* **EXERCISE OBJECTIVE**
Copy out each of the entries below word for word, leaving the pictures out of your answer.

* **DATA TO PROCESS**
########

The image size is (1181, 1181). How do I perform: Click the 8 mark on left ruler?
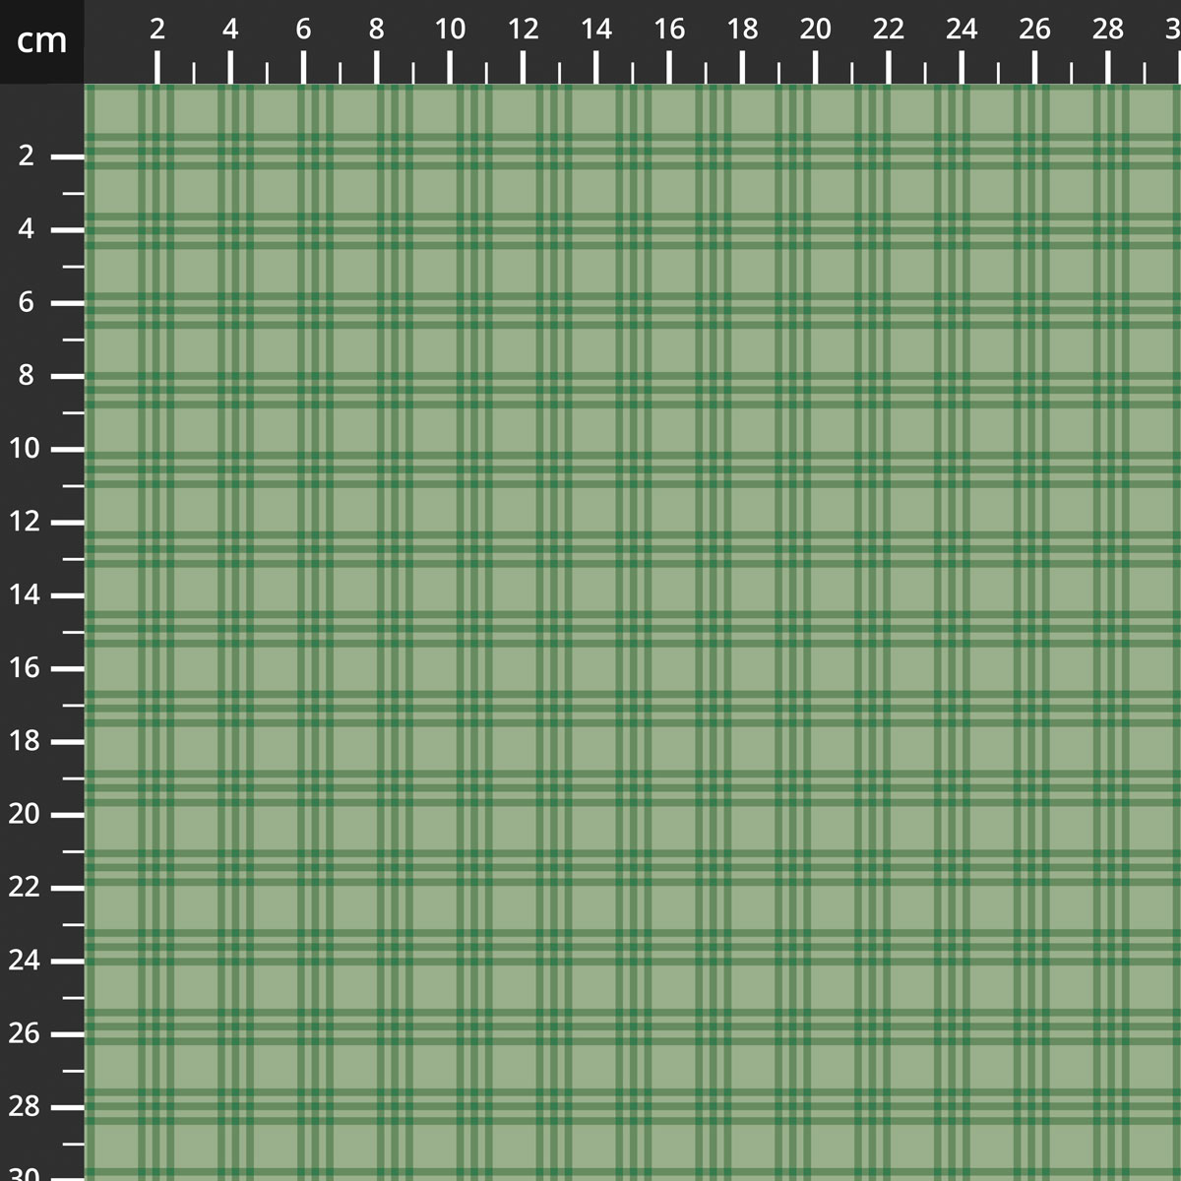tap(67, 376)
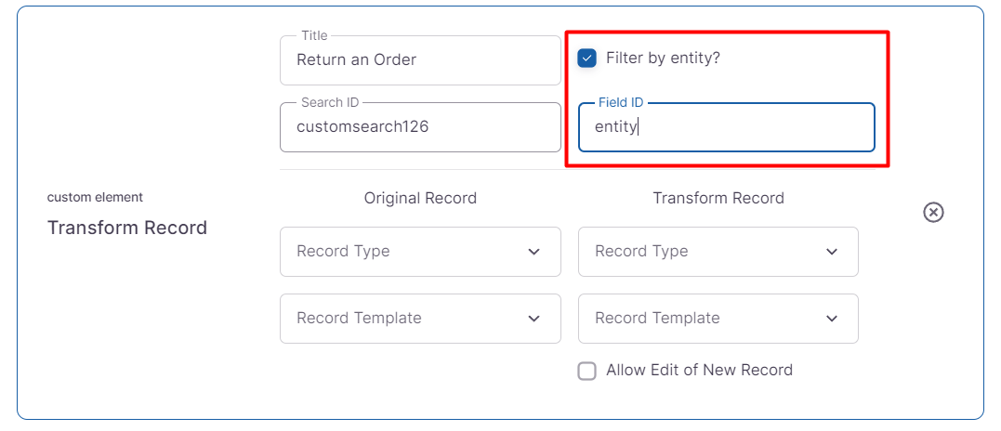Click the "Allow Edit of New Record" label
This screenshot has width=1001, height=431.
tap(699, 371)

########

* **WRITTEN ANSWER**
The image size is (1181, 1181). How do I perform: Click the 8 mark on left ruler?
tap(67, 376)
Click the "Allow Edit of New Record" label
This screenshot has width=1001, height=431.
tap(699, 371)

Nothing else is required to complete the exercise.